> 本文
_ _ _ _ _ _ _

東区筥松の川沿いにある「mamagoto」は2017年にオープンしたフレンチ店です。最寄りの地下鉄貝塚駅やJR箱崎駅とは1km以上離れ、交通至便ではないものの、市内外のリピーターやインバウンドから予約が頻繁に入るとか。わざわざ足を運んでも食べたい料理があることを、すでに多くの人が知っているようです。

mamagoto店内

入店すると、目の前にはカウンター6席のフロア。ビストロ風の飾らぬ空気の中、辻塚幸祐さんが温かく迎えてくれました。東京やフランスで腕を磨いた辻塚さんは、カナダで日本大使館の料理長も務めた方。その際日本の料理や素材の良さを再発見し、現在の独創的な料理に繋がったと言います。
「片足をフレンチに置き、もう片足は踏み外してる感じでしょうか(笑)。それでも伝統技法をベースに、あくまでフランス料理として作っています」。そう言って、49歳のオーナシェフは人好きのする笑顔を浮かべました。

_ _ _ _ _ _ _

> 課題一覧
A – 本文について、次の問いに答えてください。
(i) mamagotoは何年にオープンしたか。
(ii) 店内のカウンターは何席か。
(iii) 辻塚幸祐さんがカナダで務めた役職は何か。
B – 記録のうち「screenshot」という文字列を含む行を数え、その数だけを示せ。

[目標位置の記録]

_ _ _ _ _ _ _

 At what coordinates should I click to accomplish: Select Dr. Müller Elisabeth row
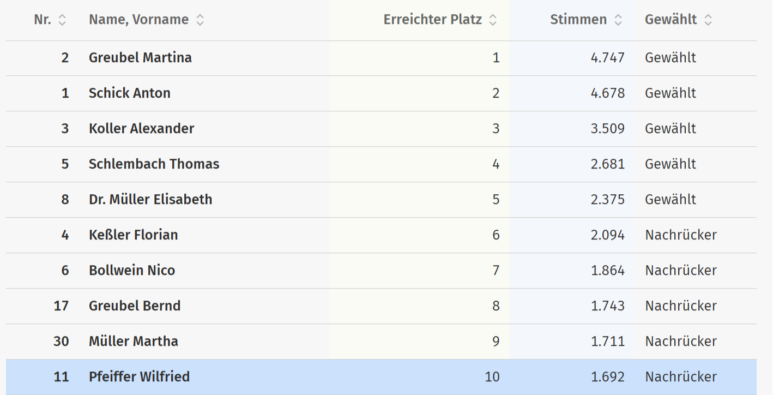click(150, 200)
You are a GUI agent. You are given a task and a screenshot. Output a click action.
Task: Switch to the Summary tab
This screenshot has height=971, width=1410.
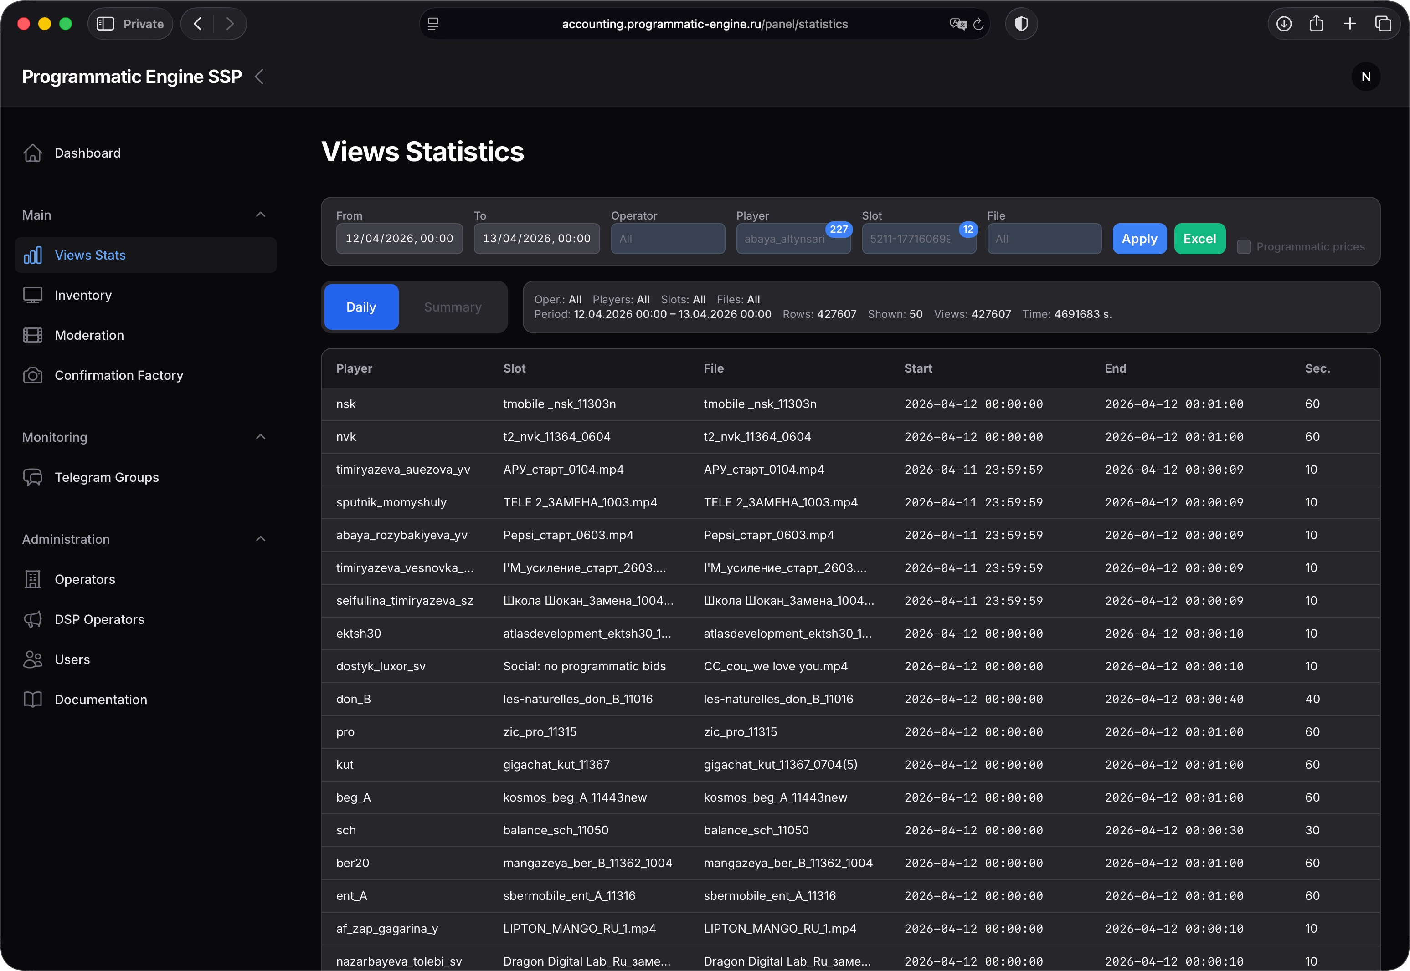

_ _ _ _ _ _ _

> 演習結果
A –
(i) 2017年
(ii) 6席
(iii) 日本大使館の料理長

B – 2